Return the run of lines below that opens with the line containing "Screen dimensions: 1568x780" and closes with the line containing "This screenshot has height=819, width=1456.", keeping each one exact.

INFORMATION SUPPLIED:
===============
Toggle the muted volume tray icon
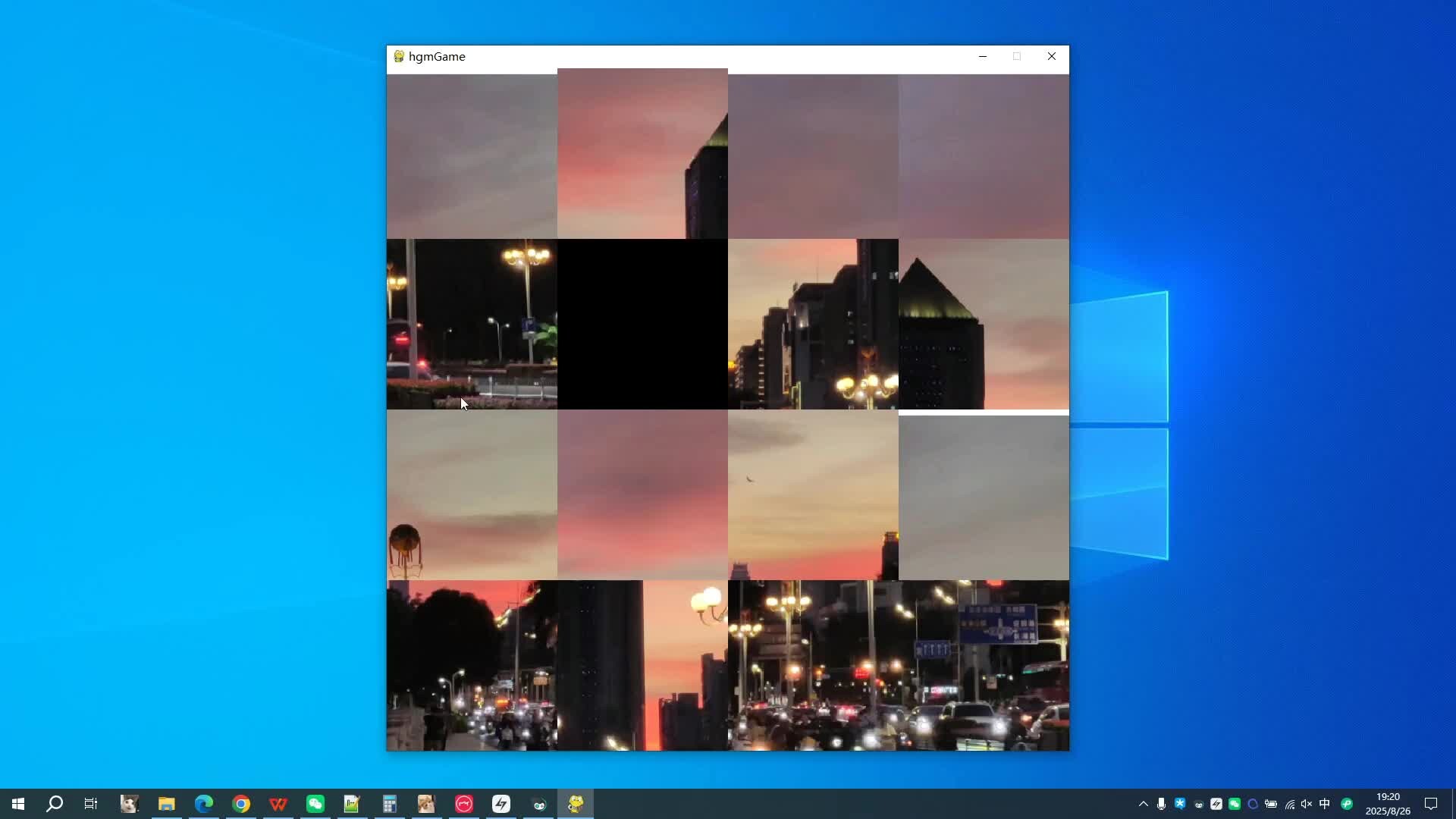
===============
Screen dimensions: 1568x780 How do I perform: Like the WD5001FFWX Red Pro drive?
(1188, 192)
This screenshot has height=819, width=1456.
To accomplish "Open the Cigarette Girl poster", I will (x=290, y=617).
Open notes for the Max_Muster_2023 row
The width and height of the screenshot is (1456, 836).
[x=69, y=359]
===============
EXERCISE SOLUTION:
Screen dimensions: 1568x780 How do I perform: Like the WD5001FFWX Red Pro drive?
(1188, 192)
This screenshot has height=819, width=1456.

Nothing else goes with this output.